La última edición de los Premios Princesa de Girona se destacó por la atención a los looks de la familia real, generando opiniones divididas sobre aciertos y desaciertos en su vestimenta. La reina Letizia optó por un conjunto completamente negro, con cuerpo de pedrería de Carolina Herrera New York y pantalón negro de Sybilla. Aunque su intención parecía ser pasar desapercibida para no opacar a la princesa Leonor, el resultado fue el contrario, ya que su distintivo estilo captó todas las miradas.
La princesa Leonor mostró un estilo más sobrio con un traje de chaqueta blanco, sencillo y correcto, que contrastaba con la sofisticación del conjunto de su madre. Aunque algunos consideraron que el look carecía de emoción y resultaba demasiado simple al compararlo con su traje rojo de la mañana, no se trató de un error significativo. Destacó además el bolso de plata maciza de Elsa Peretti para Tiffany & Co que acompañó su apariencia, un préstamo que simboliza las buenas relaciones entre la Fundación Princesa de Girona y la diseñadora italiana fallecida.

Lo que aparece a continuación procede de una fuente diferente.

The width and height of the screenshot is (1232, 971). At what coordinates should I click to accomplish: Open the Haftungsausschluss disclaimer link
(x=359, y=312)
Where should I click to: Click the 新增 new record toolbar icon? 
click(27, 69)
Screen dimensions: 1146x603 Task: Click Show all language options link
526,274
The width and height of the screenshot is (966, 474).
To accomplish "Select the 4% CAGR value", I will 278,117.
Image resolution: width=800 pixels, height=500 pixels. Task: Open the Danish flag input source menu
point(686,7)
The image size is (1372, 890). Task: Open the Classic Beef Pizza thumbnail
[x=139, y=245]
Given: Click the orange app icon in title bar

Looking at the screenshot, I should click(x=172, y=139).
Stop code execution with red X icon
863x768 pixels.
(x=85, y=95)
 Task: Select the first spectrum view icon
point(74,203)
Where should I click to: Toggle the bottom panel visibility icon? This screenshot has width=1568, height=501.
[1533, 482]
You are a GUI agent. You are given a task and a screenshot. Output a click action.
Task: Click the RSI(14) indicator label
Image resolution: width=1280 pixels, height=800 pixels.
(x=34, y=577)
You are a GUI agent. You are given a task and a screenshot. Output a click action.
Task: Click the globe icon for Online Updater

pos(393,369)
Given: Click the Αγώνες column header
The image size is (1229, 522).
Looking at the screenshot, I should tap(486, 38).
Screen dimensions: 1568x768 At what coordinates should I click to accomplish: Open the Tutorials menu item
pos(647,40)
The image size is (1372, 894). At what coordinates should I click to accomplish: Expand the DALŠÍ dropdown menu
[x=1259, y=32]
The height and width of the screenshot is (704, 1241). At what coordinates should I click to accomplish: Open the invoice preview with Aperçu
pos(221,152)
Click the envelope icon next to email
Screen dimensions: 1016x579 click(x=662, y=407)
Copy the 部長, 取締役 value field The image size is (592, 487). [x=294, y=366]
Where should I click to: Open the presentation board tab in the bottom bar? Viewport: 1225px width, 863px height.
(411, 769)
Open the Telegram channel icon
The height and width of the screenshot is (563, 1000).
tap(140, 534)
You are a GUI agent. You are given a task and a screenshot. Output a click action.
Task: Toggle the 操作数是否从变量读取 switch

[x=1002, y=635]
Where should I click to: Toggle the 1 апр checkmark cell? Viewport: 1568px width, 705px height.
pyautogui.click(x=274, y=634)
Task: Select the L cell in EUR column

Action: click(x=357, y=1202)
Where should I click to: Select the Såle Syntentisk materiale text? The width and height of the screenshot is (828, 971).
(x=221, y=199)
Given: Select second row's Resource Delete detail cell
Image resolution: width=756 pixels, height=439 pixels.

El rey Felipe VI mantuvo una presencia impecable, fiel a su personalidad elegante y sobria, sin cometer fallas visibles en su elección de vestuario. Sin embargo, el evento sí registró un error de protocolo que no pasó desapercibido: la configuración de la bandera francesa formada por la reina (vestida de azul), Leonor (de rojo) y la infanta Sofía (de blanco), justo en la víspera de un partido crucial entre España y Francia. Este detalle, aunque curioso y algo anecdótico, fue interpretado como un descuido por parte de la Casa Real.
En cuanto a la infanta Sofía, volvió a ser señalada como la menos favorecida en la jornada. Su conjunto en tono frambuesa, un dos piezas de pantalón ancho y top largo, fue criticado por no realzar sus cualidades y por un estilo que algunos consideraron anticuado para su edad y complexión. La elección de vestuario pareció remarcar su contextura de manera poco favorecedora, sin que esto se atribuya a alguna responsabilidad directa de la joven.